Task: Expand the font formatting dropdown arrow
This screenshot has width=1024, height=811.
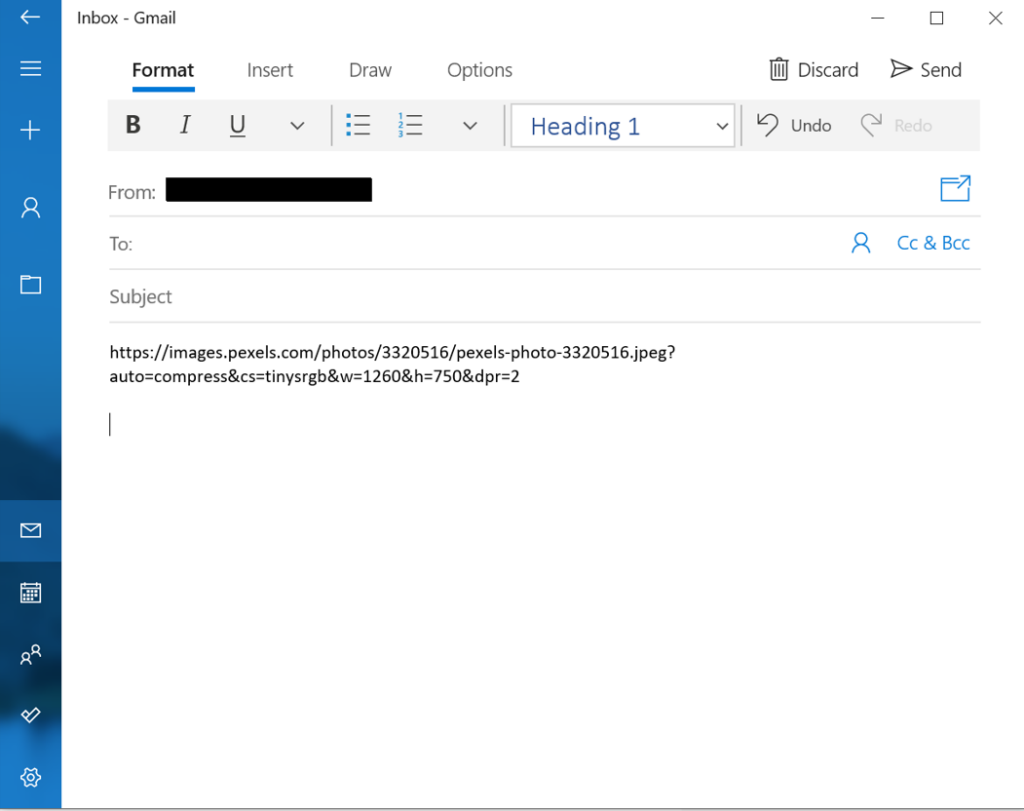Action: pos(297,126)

==

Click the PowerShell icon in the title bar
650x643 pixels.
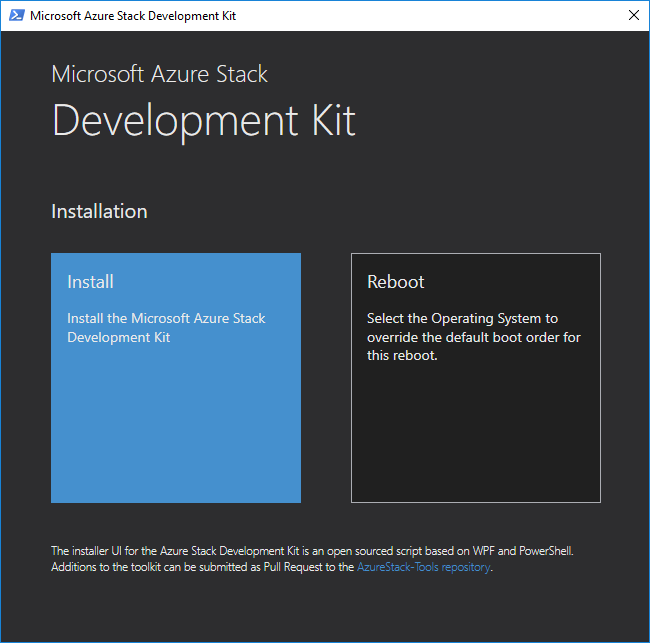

• Brief: Given the data above, transcribe exactly the lines from the one containing "Click the PowerShell icon in the title bar" down to the one containing "650x643 pixels.", and no others.

• Output below:
Click the PowerShell icon in the title bar
650x643 pixels.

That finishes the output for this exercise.